GOAL OF THE EXERCISE:
Which lines of the entries below run from the one holding "558x401 pixels." to the one holding "This screenshot has height=1165, width=774.", inclusive? Set down exactly those lines and no others.

SOURCE MATERIAL:

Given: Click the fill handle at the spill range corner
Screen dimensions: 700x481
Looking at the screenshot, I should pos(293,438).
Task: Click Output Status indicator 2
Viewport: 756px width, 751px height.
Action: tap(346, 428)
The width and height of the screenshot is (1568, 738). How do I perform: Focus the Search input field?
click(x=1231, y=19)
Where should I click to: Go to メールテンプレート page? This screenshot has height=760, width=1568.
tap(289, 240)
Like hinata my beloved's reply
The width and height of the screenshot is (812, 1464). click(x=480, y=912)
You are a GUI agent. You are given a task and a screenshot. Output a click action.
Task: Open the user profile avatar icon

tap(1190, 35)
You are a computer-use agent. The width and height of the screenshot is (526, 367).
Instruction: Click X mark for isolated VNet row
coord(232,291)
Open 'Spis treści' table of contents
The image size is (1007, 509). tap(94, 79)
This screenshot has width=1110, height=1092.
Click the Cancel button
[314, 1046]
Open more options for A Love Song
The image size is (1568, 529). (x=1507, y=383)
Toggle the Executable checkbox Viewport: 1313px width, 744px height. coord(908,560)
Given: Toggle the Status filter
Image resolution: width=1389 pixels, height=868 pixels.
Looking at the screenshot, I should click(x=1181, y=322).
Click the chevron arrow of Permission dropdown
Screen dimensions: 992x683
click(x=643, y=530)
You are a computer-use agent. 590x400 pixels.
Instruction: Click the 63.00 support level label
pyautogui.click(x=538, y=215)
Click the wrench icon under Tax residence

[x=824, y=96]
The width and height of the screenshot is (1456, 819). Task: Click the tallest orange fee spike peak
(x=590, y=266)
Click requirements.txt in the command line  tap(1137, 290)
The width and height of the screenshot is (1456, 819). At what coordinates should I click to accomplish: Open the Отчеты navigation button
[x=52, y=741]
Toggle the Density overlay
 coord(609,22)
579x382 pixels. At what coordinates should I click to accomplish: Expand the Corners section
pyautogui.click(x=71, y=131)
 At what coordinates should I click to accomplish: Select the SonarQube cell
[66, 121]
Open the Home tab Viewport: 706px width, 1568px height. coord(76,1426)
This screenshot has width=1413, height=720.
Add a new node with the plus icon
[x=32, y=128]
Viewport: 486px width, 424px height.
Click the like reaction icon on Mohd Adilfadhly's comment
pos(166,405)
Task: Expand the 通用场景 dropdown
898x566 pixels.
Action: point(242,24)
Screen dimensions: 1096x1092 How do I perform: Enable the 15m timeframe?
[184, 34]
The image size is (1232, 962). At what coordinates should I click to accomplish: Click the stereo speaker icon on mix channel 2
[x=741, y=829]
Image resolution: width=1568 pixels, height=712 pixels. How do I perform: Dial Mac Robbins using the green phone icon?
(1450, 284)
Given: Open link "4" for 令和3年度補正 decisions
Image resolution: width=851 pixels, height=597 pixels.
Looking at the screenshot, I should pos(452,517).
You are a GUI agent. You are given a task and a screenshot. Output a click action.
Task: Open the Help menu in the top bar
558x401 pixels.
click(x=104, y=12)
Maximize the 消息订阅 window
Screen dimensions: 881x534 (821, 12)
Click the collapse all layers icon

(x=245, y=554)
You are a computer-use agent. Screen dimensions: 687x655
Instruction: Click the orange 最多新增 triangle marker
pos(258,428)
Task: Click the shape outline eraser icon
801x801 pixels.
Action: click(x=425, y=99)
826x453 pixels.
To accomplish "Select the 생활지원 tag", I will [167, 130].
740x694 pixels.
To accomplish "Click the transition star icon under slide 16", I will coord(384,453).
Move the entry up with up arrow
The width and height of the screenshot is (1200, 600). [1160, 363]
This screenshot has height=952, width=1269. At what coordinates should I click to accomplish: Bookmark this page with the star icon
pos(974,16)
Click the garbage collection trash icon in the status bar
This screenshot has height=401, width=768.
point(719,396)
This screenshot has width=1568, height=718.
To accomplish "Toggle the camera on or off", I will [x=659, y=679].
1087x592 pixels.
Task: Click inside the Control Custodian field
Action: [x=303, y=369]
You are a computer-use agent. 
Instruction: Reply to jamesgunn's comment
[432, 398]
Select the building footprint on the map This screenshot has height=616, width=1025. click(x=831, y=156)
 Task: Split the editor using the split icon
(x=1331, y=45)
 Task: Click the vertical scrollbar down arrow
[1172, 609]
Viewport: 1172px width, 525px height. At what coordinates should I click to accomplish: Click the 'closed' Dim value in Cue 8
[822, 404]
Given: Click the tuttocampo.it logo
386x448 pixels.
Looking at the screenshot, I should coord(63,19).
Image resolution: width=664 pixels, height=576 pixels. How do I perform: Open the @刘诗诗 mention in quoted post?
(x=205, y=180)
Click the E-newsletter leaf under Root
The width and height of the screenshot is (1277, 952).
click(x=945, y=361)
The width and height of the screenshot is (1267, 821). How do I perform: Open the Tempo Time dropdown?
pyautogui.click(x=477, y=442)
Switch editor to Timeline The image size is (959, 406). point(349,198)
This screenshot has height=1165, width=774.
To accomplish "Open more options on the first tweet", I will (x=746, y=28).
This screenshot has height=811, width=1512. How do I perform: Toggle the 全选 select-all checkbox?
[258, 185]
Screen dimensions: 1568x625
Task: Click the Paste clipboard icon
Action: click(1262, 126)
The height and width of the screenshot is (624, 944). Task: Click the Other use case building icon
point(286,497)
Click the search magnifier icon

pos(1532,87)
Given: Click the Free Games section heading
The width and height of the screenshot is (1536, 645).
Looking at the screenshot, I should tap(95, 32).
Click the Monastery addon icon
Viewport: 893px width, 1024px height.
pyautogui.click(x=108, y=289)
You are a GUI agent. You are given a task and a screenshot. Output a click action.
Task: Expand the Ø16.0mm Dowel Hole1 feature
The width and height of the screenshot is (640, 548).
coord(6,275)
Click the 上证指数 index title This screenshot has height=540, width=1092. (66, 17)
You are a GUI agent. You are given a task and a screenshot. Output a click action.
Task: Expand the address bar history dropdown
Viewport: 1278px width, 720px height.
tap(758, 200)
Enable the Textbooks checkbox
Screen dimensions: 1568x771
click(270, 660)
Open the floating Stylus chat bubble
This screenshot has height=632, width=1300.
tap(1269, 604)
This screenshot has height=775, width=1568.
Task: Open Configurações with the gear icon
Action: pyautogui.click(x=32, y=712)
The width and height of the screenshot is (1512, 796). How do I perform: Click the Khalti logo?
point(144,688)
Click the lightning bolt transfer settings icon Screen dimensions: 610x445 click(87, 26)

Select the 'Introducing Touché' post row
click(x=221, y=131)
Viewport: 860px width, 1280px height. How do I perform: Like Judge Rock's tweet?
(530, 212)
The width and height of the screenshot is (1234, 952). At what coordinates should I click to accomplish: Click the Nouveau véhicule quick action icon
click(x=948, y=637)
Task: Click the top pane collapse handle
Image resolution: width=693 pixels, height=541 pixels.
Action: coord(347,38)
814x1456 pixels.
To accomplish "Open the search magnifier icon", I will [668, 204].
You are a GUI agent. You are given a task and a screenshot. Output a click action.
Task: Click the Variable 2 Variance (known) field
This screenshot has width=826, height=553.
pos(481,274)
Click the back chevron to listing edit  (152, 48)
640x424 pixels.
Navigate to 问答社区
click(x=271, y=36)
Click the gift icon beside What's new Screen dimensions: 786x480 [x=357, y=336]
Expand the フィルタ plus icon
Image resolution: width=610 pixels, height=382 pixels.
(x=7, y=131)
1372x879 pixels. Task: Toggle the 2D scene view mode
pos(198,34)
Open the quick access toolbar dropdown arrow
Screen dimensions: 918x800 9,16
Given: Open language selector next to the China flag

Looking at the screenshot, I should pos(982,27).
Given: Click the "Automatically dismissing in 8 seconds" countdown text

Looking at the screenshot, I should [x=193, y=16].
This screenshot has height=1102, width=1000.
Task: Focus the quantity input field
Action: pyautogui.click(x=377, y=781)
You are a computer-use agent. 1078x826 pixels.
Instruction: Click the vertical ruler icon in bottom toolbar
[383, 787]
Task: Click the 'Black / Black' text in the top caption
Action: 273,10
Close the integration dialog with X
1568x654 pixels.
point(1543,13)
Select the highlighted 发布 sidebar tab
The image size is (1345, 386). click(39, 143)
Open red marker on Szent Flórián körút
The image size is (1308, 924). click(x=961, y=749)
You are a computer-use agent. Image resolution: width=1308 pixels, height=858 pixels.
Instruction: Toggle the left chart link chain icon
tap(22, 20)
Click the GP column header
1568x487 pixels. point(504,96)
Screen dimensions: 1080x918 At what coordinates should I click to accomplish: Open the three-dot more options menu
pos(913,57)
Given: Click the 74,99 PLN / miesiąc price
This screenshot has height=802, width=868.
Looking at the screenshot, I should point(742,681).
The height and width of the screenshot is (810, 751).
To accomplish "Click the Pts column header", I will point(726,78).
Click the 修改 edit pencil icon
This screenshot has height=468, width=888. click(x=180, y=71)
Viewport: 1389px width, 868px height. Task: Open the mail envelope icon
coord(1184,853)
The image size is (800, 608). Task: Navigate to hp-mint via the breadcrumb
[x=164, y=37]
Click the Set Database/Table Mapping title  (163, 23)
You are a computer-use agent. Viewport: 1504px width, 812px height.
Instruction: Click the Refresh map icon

OUTPUT OF THE EXERCISE:
558x401 pixels.
click(x=104, y=12)
Maximize the 消息订阅 window
Screen dimensions: 881x534 (821, 12)
Click the collapse all layers icon

(x=245, y=554)
You are a computer-use agent. Screen dimensions: 687x655
Instruction: Click the orange 最多新增 triangle marker
pos(258,428)
Task: Click the shape outline eraser icon
801x801 pixels.
Action: click(x=425, y=99)
826x453 pixels.
To accomplish "Select the 생활지원 tag", I will [167, 130].
740x694 pixels.
To accomplish "Click the transition star icon under slide 16", I will coord(384,453).
Move the entry up with up arrow
The width and height of the screenshot is (1200, 600). [1160, 363]
This screenshot has height=952, width=1269. At what coordinates should I click to accomplish: Bookmark this page with the star icon
pos(974,16)
Click the garbage collection trash icon in the status bar
This screenshot has height=401, width=768.
point(719,396)
This screenshot has width=1568, height=718.
To accomplish "Toggle the camera on or off", I will [x=659, y=679].
1087x592 pixels.
Task: Click inside the Control Custodian field
Action: [x=303, y=369]
You are a computer-use agent. 
Instruction: Reply to jamesgunn's comment
[432, 398]
Select the building footprint on the map This screenshot has height=616, width=1025. click(x=831, y=156)
 Task: Split the editor using the split icon
(x=1331, y=45)
 Task: Click the vertical scrollbar down arrow
[1172, 609]
Viewport: 1172px width, 525px height. At what coordinates should I click to accomplish: Click the 'closed' Dim value in Cue 8
[822, 404]
Given: Click the tuttocampo.it logo
386x448 pixels.
Looking at the screenshot, I should coord(63,19).
Image resolution: width=664 pixels, height=576 pixels. How do I perform: Open the @刘诗诗 mention in quoted post?
(x=205, y=180)
Click the E-newsletter leaf under Root
The width and height of the screenshot is (1277, 952).
click(x=945, y=361)
The width and height of the screenshot is (1267, 821). How do I perform: Open the Tempo Time dropdown?
pyautogui.click(x=477, y=442)
Switch editor to Timeline The image size is (959, 406). point(349,198)
This screenshot has height=1165, width=774.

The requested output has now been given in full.